::: GIVEN DATA :::

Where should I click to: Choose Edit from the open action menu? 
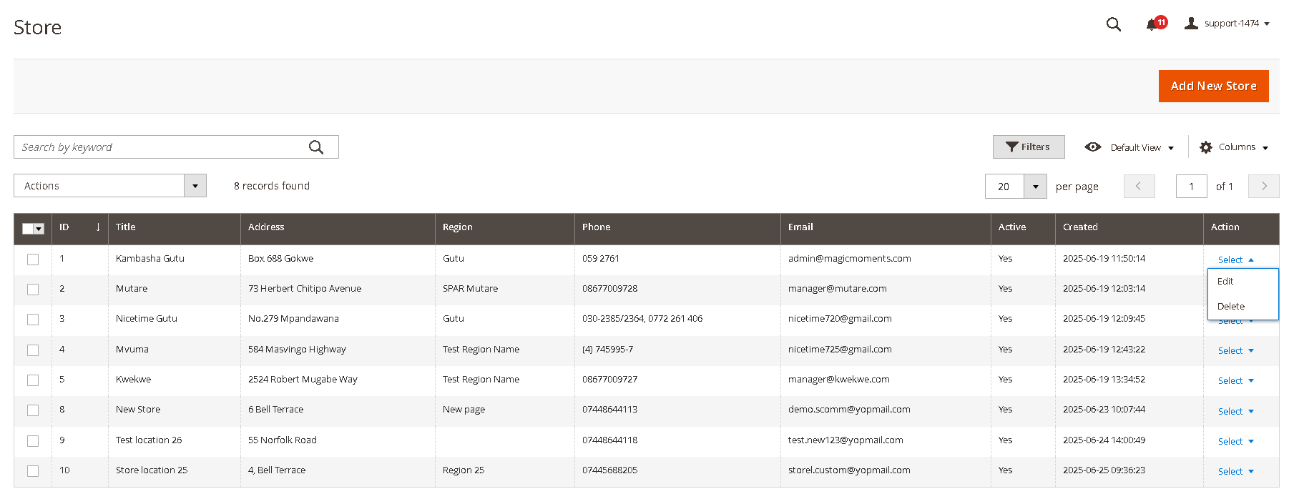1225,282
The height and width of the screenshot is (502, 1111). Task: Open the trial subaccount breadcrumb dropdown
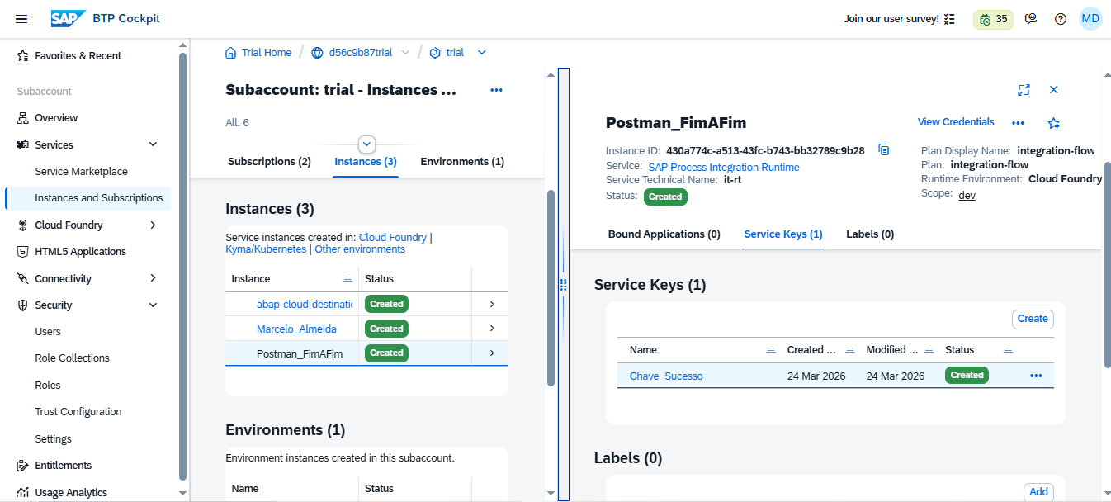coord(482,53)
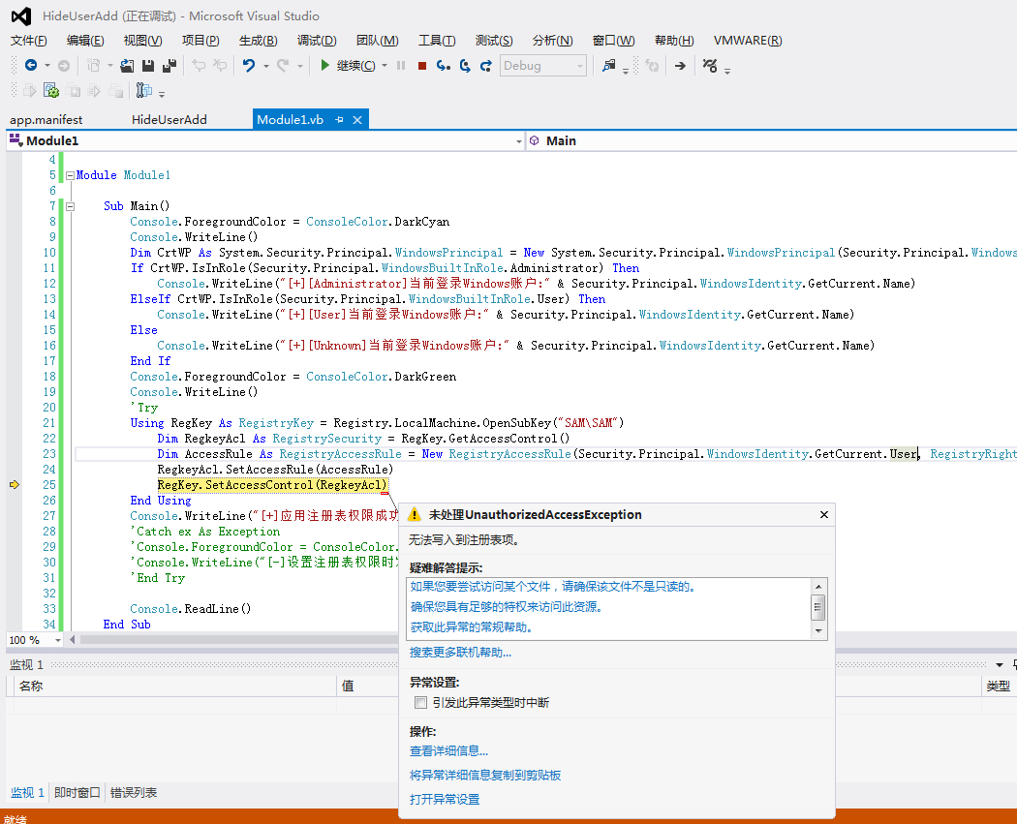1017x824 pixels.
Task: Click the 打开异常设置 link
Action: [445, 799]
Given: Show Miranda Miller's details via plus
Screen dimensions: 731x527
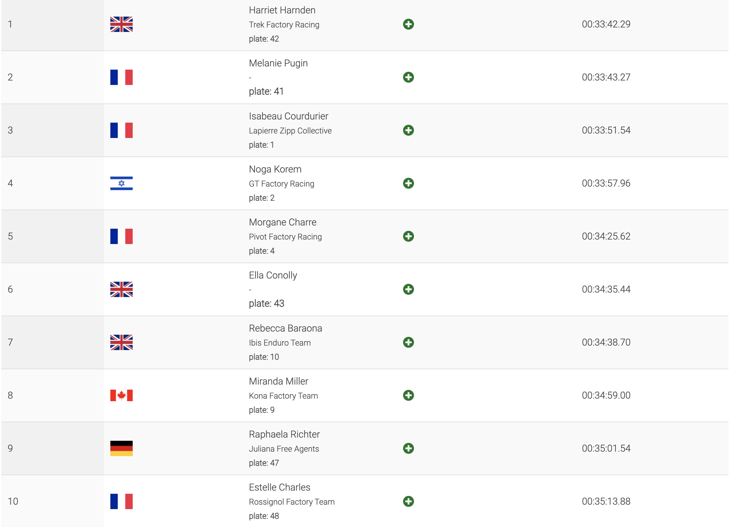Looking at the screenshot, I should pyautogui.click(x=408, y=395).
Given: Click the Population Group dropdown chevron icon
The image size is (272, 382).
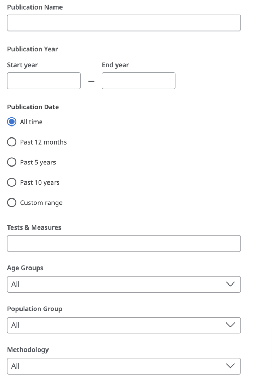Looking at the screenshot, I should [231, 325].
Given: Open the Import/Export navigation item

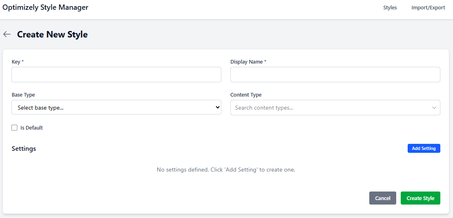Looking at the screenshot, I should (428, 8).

:::
::: GIVEN DATA :::

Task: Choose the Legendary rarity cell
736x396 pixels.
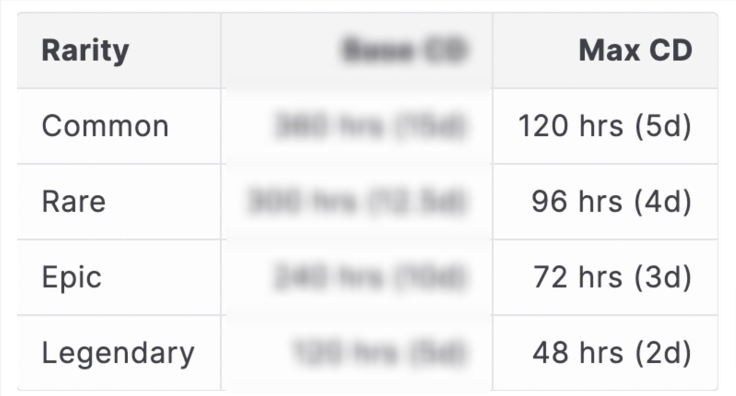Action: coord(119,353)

:::

* [PROBLEM DESCRIPTION]: Write out word for word the lines of the listing above from the line with "Given: Show Miranda Miller's details via plus" to the line with "Given: Click the", taking in both of those lines but no pictures.

* [COMPLETED TASK]:
Given: Show Miranda Miller's details via plus
Screen dimensions: 731x527
Looking at the screenshot, I should pyautogui.click(x=408, y=395).
Given: Click the Population Group dropdown chevron icon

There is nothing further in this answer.